Before us, the Ld. DR submits that the water supply system and irrigation system is the prime requirement without there being any such system the assessee cannot grow tea in its gardens. The said irrigation and water supply system also forms part of plant and machinery. The value of said systems should be considered for the purpose valuations of the machineries utilized for manufacturing of tea. The Ld. DR supported the view taken by the AO and prayed to allow the ground raised in this regard. The Ld. AR submits that there are two processes in tea business i.e one is growing and other one is manufacturing. The assessee claimed deduction only in relation to manufacturing processes and only machineries relevant for the manufacturing processes should be considered for the purpose of opening book value.

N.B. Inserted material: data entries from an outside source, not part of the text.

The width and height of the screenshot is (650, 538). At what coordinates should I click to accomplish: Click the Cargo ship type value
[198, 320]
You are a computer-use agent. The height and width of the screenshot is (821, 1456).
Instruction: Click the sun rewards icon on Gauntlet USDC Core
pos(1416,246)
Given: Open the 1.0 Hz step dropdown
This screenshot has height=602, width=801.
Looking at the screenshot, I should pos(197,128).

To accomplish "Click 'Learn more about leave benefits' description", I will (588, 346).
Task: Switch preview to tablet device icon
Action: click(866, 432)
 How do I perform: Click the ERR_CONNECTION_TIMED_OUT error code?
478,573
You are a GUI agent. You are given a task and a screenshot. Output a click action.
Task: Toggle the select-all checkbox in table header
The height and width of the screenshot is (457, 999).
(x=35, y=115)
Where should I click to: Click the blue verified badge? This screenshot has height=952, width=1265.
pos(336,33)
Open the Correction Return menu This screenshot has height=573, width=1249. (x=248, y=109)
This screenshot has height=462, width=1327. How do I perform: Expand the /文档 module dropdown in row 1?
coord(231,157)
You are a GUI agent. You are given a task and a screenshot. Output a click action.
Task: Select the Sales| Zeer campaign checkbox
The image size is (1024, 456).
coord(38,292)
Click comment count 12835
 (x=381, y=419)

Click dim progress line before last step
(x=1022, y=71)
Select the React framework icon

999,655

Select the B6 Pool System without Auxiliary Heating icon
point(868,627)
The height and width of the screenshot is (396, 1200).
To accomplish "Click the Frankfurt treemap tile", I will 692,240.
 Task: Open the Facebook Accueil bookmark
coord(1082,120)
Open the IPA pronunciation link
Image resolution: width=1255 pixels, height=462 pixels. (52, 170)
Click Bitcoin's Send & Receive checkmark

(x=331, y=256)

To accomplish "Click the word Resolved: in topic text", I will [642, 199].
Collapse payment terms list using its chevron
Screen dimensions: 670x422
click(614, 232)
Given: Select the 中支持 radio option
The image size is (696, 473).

The Ld. AR supported the order of CIT(A).
Heard the rival submissions and perused the material available on record. It is observed that the assessee has two processes in tea business i.e. growing of tea and manufacturing of tea. The assessee grows tea in its own gardens and manufactures tea from such produce. The case of the assessee is that this deduction is available in case a assessee manufacturing of tea and hence only plant and machinery of manufacturing is to be considered. Whether the opening valuations of plant and machineries of water supply system and irrigation system as shown under farm account is to be considered the part and parcel of the value of plant and machinery as on 01.04.2009 for calculating the percentage of addition to plant and machinery for claiming deduction u/s 80IE or not is the issue before us. We find that the water supply system and irrigation system admittedly are not part of tea manufacturing processes. Therefore, the said opening valuation of said machineries should not be considered for the purpose of claiming deduction u/s 80IE of the Act. Therefore, we find no infirmity in the order of CIT(A) and thus, the ground raised by the Revenue in this regard is dismissed.”
In view of above, we uphold the order of the CIT-A and it is justified. The grounds raised by the revenue are dismissed.
In the result, the appeal of revenue-ITA No. 365/K/2017 for the A.Y 2012-13 is dismissed.